C’est justement ce que refuse de faire Dominique Manotti, dont le treizième roman, Marseille 73, s’inspire de cet épisode terrible. Selon son habitude, l’écrivaine, férue d’histoire, ardente militante et passionnée de justice, tisse sa fiction sur la trame d’un contexte social et politique bien défini, qu’elle rappelle dès le prologue et dont elle retrace le déroulé chronologique dans sa postface. De même qu’elle précise en fin d’ouvrage, dans « un petit manuel pour tenter de se repérer », l’organisation de la police marseillaise. Une police où les rivalités sont grandes, et dont certains membres sont complices (quand ce n’est pas pire) de ces crimes racistes. Mais c’est compter sans le commissaire Daquin et son équipe de la PJ. Théo Daquin est apparu dès 1995, dans Sombre Sentier, le premier roman de Manotti, qui avait pour toile de fond une grève de travailleurs clandestins turcs dans le quartier du Sentier à Paris. Présent dans plusieurs romans dont Racket (qui revisite l’affaire Alsthom et a reçu le prix Polar en série), ce flic intègre et rugueux, tout récemment débarqué de Paris, va être amené à suivre – officieusement – l’enquête sur l’assassinat par balle du jeune Malek, que la Sûreté semble bien décidée à classer rapidement sans suite. Grâce au travail acharné de Daquin et de ses collègues Grimbert et Delmas, grâce au courage des frères de Malek et de son père qui veut que l’assassin de son plus jeune fils soit retrouvé, grâce enfin à la ténacité d’un jeune avocat engagé Maître Berger, en quelques semaines justice sera rendue. Non sans mal, car en haut lieu on fait la sourde oreille.

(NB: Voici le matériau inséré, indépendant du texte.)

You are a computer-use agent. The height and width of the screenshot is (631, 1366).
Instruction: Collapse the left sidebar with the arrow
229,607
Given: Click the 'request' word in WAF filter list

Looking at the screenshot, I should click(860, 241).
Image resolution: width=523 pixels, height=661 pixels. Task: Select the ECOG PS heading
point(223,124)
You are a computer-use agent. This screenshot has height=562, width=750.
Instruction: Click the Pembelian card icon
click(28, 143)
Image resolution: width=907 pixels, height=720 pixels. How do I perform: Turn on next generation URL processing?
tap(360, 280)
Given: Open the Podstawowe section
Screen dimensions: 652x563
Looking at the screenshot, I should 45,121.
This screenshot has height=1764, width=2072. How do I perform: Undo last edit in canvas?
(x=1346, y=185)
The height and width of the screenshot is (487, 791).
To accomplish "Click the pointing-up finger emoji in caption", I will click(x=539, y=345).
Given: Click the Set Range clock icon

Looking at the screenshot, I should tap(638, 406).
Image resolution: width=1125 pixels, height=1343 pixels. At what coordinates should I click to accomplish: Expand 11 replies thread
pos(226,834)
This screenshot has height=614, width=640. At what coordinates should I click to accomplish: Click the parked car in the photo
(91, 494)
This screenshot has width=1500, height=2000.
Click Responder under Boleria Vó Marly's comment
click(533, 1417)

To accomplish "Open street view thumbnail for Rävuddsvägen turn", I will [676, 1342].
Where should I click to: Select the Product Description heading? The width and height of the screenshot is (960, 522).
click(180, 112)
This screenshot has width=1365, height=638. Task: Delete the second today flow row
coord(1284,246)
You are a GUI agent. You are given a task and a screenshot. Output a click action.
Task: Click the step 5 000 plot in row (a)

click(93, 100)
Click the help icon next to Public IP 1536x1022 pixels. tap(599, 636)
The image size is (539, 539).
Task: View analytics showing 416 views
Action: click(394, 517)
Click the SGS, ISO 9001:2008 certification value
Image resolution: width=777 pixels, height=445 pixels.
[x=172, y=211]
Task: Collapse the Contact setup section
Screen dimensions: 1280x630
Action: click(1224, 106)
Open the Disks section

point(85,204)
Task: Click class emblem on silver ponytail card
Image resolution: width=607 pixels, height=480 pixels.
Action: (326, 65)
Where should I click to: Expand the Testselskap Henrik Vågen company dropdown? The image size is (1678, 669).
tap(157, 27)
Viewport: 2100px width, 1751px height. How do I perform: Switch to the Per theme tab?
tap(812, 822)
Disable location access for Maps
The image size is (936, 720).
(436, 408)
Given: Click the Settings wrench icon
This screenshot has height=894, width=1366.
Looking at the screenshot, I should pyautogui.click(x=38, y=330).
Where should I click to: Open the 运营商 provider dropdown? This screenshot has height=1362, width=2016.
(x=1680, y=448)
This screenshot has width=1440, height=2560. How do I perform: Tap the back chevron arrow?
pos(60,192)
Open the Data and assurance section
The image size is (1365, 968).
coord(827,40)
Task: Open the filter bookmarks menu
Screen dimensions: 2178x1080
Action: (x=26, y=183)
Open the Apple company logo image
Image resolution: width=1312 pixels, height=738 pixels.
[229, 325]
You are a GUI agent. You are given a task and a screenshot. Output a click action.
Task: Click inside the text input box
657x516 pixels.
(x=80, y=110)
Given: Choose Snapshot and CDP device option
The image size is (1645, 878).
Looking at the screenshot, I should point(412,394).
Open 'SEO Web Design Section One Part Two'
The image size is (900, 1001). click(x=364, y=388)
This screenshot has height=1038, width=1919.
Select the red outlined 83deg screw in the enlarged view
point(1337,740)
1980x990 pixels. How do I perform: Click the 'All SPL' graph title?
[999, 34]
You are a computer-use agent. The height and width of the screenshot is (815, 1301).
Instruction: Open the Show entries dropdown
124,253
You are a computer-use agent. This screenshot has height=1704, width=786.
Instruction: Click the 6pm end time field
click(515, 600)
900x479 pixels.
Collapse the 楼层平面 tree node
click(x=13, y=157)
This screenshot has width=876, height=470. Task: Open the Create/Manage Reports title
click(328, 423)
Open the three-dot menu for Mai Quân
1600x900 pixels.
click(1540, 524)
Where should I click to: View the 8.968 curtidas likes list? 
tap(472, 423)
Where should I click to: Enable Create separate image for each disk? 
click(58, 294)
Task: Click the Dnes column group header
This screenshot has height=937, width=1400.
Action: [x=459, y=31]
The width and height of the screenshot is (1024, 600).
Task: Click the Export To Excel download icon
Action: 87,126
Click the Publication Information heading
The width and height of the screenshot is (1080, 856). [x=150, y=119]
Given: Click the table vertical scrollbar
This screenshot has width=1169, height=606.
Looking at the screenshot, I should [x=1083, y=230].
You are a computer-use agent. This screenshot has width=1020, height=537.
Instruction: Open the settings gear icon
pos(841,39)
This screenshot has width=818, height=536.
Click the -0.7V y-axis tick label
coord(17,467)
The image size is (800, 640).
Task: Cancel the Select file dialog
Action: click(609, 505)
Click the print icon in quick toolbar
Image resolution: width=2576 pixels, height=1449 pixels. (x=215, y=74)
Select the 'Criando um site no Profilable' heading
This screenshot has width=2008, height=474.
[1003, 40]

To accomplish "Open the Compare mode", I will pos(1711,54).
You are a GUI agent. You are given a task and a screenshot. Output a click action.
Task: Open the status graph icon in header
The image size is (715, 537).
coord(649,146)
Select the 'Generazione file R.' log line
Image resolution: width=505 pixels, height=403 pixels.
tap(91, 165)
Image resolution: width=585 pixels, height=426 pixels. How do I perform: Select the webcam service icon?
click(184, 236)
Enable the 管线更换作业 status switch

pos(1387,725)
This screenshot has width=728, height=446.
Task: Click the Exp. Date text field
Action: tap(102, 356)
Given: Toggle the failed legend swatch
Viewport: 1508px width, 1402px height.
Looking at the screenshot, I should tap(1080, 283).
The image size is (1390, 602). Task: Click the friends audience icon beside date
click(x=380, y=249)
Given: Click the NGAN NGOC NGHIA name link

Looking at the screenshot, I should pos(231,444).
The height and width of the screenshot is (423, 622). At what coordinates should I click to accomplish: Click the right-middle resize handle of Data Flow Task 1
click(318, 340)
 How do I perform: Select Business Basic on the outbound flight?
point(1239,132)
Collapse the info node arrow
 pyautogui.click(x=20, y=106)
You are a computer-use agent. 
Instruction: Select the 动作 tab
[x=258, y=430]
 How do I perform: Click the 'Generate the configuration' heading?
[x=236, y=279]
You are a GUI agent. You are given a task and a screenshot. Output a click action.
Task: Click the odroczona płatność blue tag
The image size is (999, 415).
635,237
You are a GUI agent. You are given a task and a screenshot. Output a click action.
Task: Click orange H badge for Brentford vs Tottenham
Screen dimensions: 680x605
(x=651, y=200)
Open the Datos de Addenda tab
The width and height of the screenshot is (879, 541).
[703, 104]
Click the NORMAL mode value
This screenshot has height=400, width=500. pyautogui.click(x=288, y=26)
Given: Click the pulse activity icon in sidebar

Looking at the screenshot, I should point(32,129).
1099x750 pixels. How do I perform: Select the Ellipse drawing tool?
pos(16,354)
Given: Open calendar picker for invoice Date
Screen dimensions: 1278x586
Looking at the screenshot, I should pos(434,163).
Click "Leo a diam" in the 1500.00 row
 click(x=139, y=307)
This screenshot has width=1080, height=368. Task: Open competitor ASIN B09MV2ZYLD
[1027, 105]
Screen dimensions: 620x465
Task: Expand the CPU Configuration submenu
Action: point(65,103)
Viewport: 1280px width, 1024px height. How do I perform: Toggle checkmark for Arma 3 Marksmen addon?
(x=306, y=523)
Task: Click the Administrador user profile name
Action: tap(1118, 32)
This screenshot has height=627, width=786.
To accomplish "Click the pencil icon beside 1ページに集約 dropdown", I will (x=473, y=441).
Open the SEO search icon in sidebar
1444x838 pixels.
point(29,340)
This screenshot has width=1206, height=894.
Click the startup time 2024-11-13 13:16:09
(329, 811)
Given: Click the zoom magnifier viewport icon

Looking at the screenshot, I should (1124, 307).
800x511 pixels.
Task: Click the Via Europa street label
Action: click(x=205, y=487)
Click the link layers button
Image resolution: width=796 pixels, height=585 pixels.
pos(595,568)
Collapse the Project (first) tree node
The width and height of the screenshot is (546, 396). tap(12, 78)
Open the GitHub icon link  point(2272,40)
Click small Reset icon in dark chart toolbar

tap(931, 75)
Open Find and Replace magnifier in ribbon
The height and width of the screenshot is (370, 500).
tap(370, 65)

L’intrigue court du 15 août au 8 octobre, croisant les affaires, les réseaux, multipliant les personnages, les lieux, les points de vue… Une écriture au cordeau, un scénario puissant, au service de la vérité historique et de la justice. Bref, un très bon polar mené tambour battant… et une fameuse leçon d’histoire !

FRED ROBERT
Juillet 2020

Marseille 73
Dominique Manotti
Éditions des Arènes (Equinox), 20 €

La plupart des romans précédents de Dominique Manotti sont disponibles en collection de poche.